26 Mar 2014

Licence to krill: what happened to Crimea’s dolphin army?

In 2012 the Ukrainian navy revived a Soviet project that trained combat dolphins – but following the annexation of Crimea many are wondering what side they will flip on?

The combat dolphin programme in Sevastopol, dating back to the 1960s, was due to be disbanded by the Ukrainian navy in April – but with the Russians now in control it appears the project will be kept on.

According to Russian news agency RIA Novosti the programme will be preserved and redirected towards the interests of the Russian navy.

A source told RIA Novosti: “Engineers are developing new instruments for new applications to boost the operational efficiency of the dolphins underwater.”

The dolphins are trained to patrol open water and attack or attach buoys to items of military interest.

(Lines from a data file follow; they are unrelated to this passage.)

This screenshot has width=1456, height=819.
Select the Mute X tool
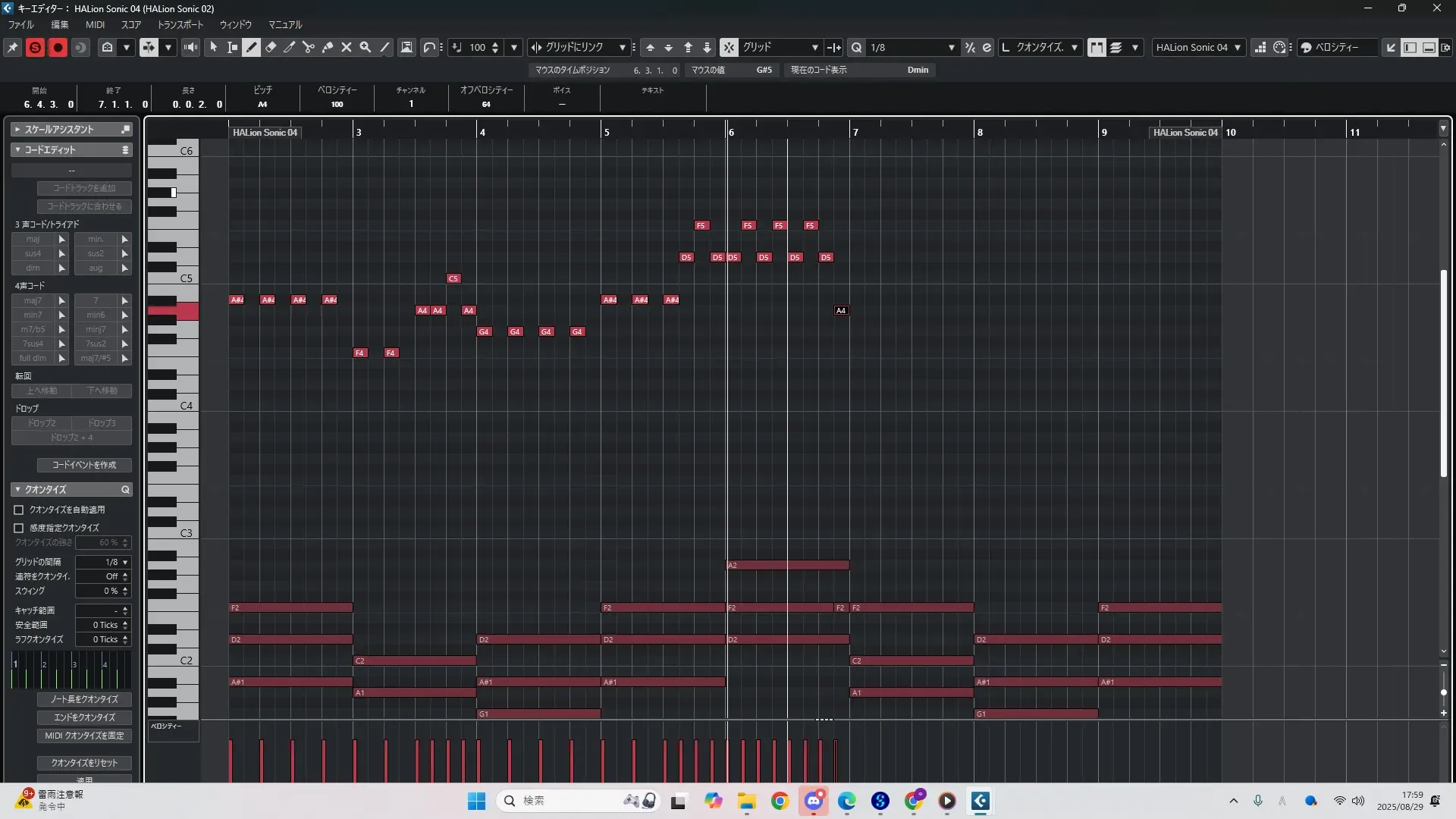pos(347,47)
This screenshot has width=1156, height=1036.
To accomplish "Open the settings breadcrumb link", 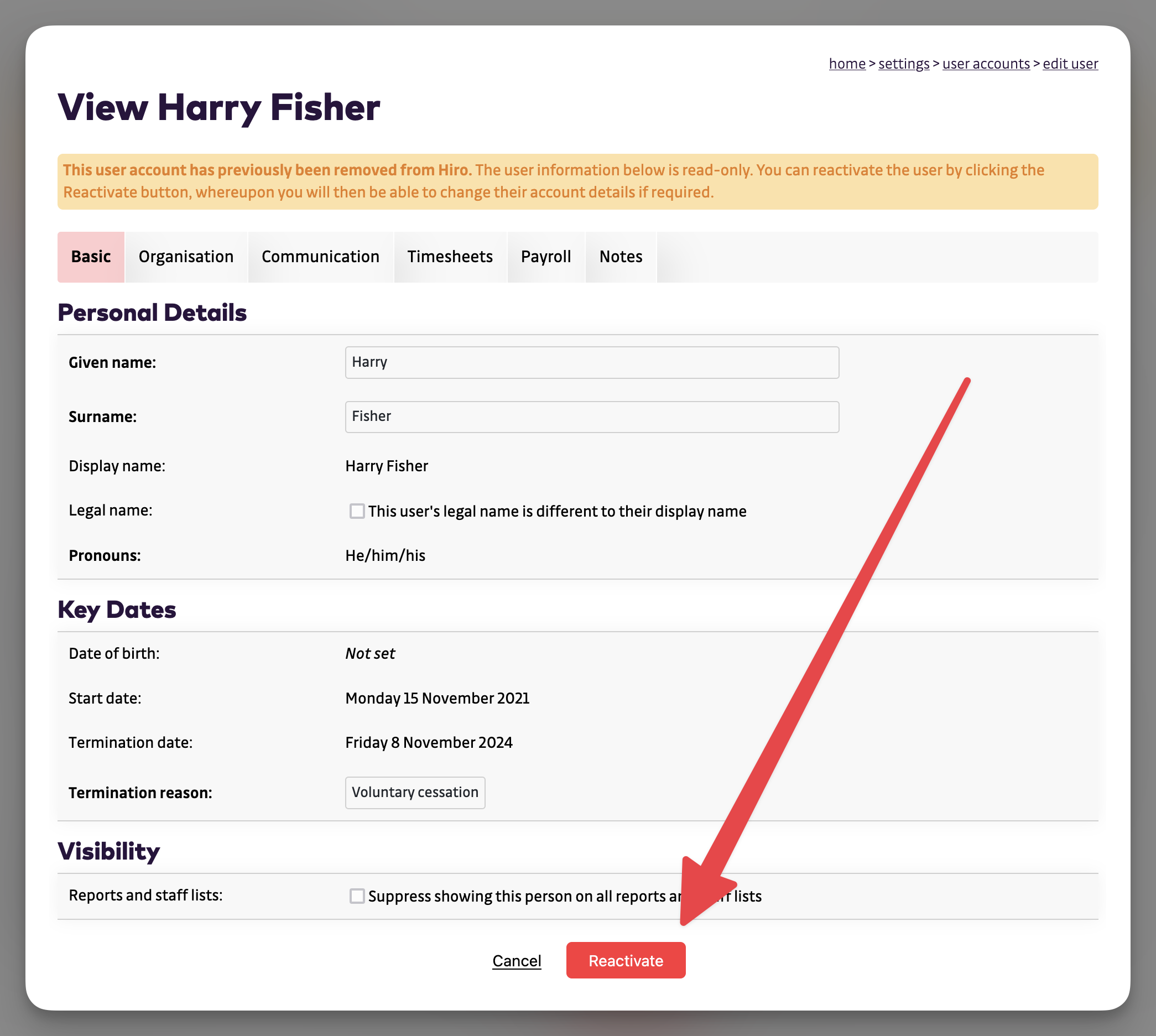I will 904,64.
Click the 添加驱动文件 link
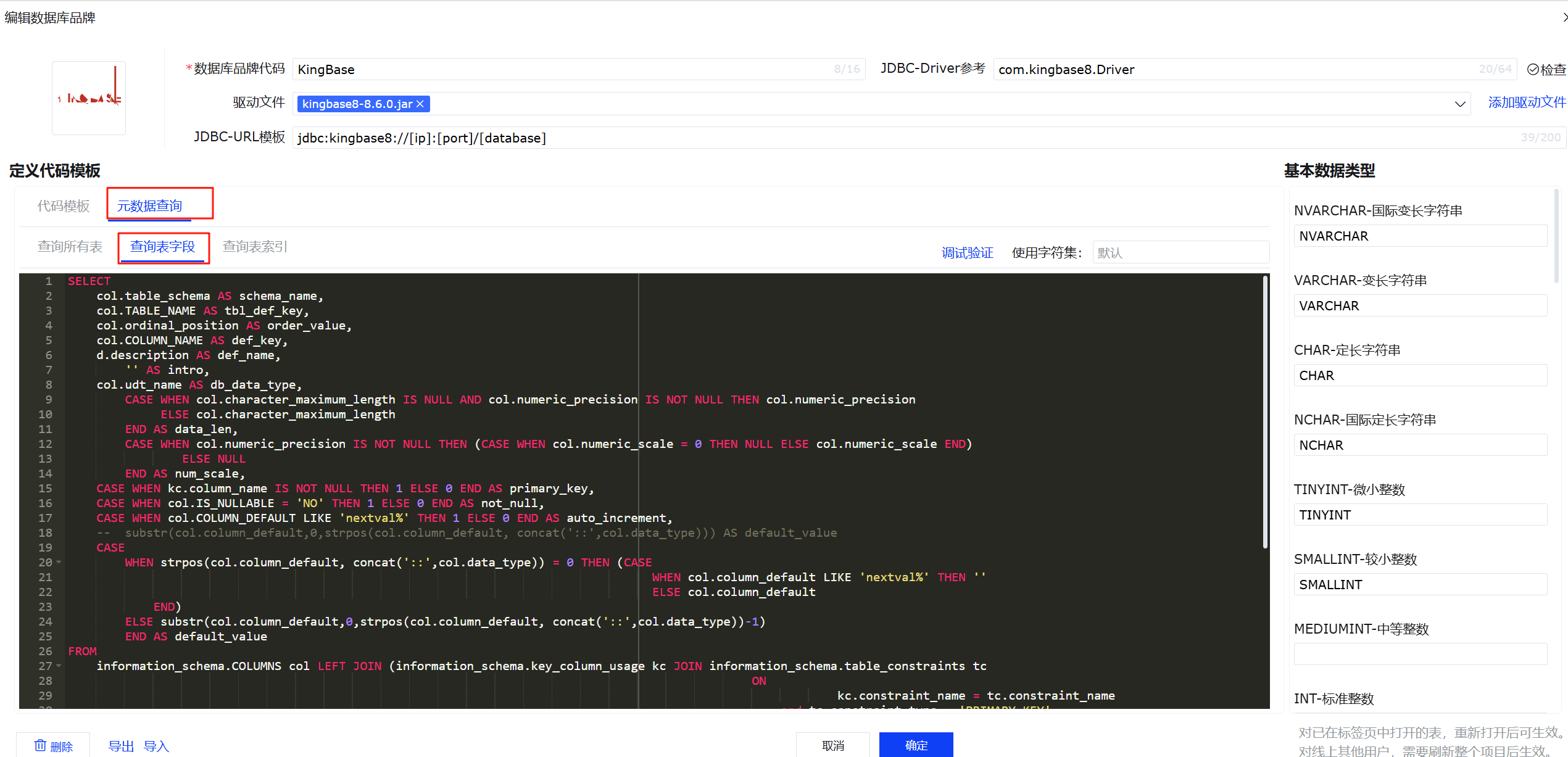This screenshot has width=1568, height=757. coord(1527,102)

The facility is one of only two such combat dolphin training centres in the world. The other is run by the US navy in San Diego.

‘Military intervention’

Russia’s seizure of Crimea, which has a majority Russian population, after the ousting of Ukraine’s pro-Russian President Viktor Yanukovych by mass protests has triggered the worst east-west crisis since the cold war.

“Russia is on its way to unleash a full-blown military intervention in Ukraine’s east and south,” Ukraine’s UN representative Yurii Klymenko told a briefing meeting in Geneva last week.

Annexing Crimea was only the start of the Ukraine crisis, Mr Klymenko said.

He warned that Russia’s invasion of Crimea was only the “initial stage of the world-scale military play orchestrated by Moscow.”

Putin already has plans on the territory of mainland Ukraine, Mr Klymenko said.

Putin ‘has a lot to lose’

But it is not a masterplan, says Professor Margot Light of the London School of Economics. Putin may have played the hard military leader over Crimea – but despite what the Ukraine government fears – he doesn’t want to go further, she said.

“I don’t think he’s going to launch a full-scale invasion. I do think the situation in southern and eastern Ukraine is extremely volatile and extremely dangerous.

“I don’t think is fully under Putin’s control but I don’t think it’s what he wants to do.”